Eh, probably the same general engineering group. Anyway, if you haven't updated MB then you should be good to go. I've not applied the latest update to mine either and it works great still, though of course with all the same bugs and oddities it always had. 

Same with CB. Never did the last update. I guess maybe that means I'm missing a few things, but none of them seemed to be really useful anyway, and I don't have to deal with the silliness that the last update dealt to inventories. 

I have to say too, while the new online CB is still somewhat deficient in certain areas it is still a pretty good program. Definitely still needs some work, but it is more than usable, at least for me. Frankly I don't use it that much since the old one is still around anyhow. Plus you can get all kinds of 3rd party patches for the old one, which is very cool and totally legit.


----------



## Aegeri (Mar 10, 2011)

When I read responses to questions like those in the recent Letters to the Editor that Wizards posted, I am reminded of why I wrote this thread in the first place.


----------



## AbdulAlhazred (Mar 10, 2011)

Aegeri said:


> When I read responses to questions like those in the recent Letters to the Editor that Wizards posted, I am reminded of why I wrote this thread in the first place.




So, when they initiate a feature to improve communications with the customers (one of several such initiatives ongoing) you're down on them for that? I don't understand... From my perspective those sorts of questions are exactly the kind of question I'm asking myself. Too bad they didn't pick a couple more articulate letters but maybe not too many people have written in. Picked up your pen Aegeri? hehe. 

Honestly I don't feel particularly confused at all at this point. HoS is coming out, we know what's going to be in there more-or-less. What they're doing next seems pretty obvious. Not sure I understand why they didn't just make a bunch of big announcements at DDXP, their PR seems disorganized, but whatever. Where's the confusion really?


----------



## jbear (Mar 10, 2011)

AbdulAlhazred said:


> So, when they initiate a feature to improve communications with the customers (one of several such initiatives ongoing) you're down on them for that? I don't understand... From my perspective those sorts of questions are exactly the kind of question I'm asking myself. Too bad they didn't pick a couple more articulate letters but maybe not too many people have written in. Picked up your pen Aegeri? hehe.
> 
> Honestly I don't feel particularly confused at all at this point. HoS is coming out, we know what's going to be in there more-or-less. What they're doing next seems pretty obvious. Not sure I understand why they didn't just make a bunch of big announcements at DDXP, their PR seems disorganized, but whatever. Where's the confusion really?



I agree with not seeing the confusion any more:

CBuilder is online. Bugs are being hammered out. Custimization options will be installed in the future at an unknown date.

Monster Builder is going online.

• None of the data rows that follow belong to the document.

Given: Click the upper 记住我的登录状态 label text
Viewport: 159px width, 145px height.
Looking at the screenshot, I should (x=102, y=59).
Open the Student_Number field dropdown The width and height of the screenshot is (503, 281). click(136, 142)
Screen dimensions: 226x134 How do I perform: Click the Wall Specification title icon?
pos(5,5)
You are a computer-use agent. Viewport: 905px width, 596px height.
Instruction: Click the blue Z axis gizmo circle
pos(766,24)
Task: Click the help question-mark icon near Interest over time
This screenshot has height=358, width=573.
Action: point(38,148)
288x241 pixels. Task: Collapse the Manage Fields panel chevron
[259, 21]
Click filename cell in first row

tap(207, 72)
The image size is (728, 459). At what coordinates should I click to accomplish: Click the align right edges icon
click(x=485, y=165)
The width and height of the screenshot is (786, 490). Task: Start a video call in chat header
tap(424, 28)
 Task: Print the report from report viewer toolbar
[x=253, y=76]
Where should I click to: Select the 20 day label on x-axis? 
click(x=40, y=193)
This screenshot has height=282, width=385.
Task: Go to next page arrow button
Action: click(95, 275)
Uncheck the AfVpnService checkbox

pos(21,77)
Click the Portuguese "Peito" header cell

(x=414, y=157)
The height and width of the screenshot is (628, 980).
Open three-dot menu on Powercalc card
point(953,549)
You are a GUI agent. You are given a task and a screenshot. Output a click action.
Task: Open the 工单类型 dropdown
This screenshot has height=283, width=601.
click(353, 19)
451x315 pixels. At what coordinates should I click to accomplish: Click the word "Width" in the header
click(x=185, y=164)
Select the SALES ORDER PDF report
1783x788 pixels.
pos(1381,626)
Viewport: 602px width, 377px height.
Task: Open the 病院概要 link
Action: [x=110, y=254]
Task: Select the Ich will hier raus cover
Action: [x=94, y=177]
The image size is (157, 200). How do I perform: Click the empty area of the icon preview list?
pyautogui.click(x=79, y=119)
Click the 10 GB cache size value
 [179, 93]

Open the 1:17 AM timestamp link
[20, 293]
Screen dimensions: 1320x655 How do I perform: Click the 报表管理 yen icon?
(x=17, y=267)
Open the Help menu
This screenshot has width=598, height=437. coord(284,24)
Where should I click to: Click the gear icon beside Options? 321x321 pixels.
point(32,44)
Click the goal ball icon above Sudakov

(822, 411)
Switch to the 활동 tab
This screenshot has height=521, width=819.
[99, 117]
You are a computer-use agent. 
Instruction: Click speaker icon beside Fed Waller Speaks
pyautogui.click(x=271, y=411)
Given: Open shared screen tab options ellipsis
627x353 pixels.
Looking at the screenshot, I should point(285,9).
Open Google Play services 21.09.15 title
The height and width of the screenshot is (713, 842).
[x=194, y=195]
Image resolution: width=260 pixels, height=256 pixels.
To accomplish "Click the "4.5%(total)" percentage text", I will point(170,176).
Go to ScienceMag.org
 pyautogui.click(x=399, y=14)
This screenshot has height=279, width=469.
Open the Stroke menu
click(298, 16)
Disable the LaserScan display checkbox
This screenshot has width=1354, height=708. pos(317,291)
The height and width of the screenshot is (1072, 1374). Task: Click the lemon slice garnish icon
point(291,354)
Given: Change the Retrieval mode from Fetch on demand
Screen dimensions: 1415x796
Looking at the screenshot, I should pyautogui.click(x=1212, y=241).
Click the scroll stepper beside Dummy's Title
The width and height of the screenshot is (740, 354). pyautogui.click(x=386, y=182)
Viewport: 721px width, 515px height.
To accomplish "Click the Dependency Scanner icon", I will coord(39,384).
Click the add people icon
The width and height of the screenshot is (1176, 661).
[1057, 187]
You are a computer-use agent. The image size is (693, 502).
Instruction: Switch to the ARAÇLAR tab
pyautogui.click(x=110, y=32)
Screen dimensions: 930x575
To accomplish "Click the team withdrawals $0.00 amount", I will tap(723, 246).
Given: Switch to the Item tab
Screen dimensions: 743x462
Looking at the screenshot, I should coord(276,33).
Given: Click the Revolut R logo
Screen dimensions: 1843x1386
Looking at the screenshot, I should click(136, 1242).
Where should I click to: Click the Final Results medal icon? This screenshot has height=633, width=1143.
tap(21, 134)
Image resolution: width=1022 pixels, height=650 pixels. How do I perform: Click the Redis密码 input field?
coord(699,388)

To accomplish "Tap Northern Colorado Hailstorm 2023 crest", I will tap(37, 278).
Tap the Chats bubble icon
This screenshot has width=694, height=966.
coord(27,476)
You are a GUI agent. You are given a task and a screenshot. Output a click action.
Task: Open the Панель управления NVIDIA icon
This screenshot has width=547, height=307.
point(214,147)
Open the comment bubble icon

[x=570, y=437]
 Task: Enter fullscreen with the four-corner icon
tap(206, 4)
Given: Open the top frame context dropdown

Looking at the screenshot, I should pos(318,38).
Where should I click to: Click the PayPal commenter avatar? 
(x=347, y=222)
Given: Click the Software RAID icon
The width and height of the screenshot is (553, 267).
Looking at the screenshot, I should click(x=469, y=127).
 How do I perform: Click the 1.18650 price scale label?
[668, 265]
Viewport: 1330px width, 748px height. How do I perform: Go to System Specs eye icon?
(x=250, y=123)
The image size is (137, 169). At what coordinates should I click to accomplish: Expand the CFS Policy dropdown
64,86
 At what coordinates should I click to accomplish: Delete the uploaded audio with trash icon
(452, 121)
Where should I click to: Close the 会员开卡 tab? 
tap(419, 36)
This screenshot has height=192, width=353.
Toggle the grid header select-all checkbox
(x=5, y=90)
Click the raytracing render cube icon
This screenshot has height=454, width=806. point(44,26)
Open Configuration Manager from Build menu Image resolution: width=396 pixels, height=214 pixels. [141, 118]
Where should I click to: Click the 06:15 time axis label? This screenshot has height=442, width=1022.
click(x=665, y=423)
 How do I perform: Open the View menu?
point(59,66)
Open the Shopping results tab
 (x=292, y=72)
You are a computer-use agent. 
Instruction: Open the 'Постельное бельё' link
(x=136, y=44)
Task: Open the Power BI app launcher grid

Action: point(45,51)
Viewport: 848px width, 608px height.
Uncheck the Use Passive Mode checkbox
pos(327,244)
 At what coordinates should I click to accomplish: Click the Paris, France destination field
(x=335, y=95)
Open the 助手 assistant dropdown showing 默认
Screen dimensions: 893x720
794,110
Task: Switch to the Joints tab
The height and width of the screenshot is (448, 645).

They would be wise to not rush its release til the bugs it is sure to have are ironed out.

VTT is 2d, but it exists and on all accounts is already functional. It is similar looking to map tools but will integrate CBuilder and MBuilder. Soon access will be opened to all DDI subscribers once beta testing 'stage 1' is finalised. Customization and Importing will initially be zero.

Books recently pulled (Class Compendium at least) will be released one part per month via Dragon Magazine. This seems to be a way to boost the quality of the highly criticised magazines.

Dungeon and Dragon Magazines are no longer compiled, release schedules are not concrete but the editing process is far more rigorous, seemingly in an effort to raise the aforementioned quality of DDI magazines. Public response (on these boards) to recent articles seems to confirm a change in the quality of articles being released.

Boxed sets and Board Game expansions, and Player card packs are the 'physical' products they intend to sell. Products perhaps less profitable (minis, several books and Ravenloft?)  are a no go.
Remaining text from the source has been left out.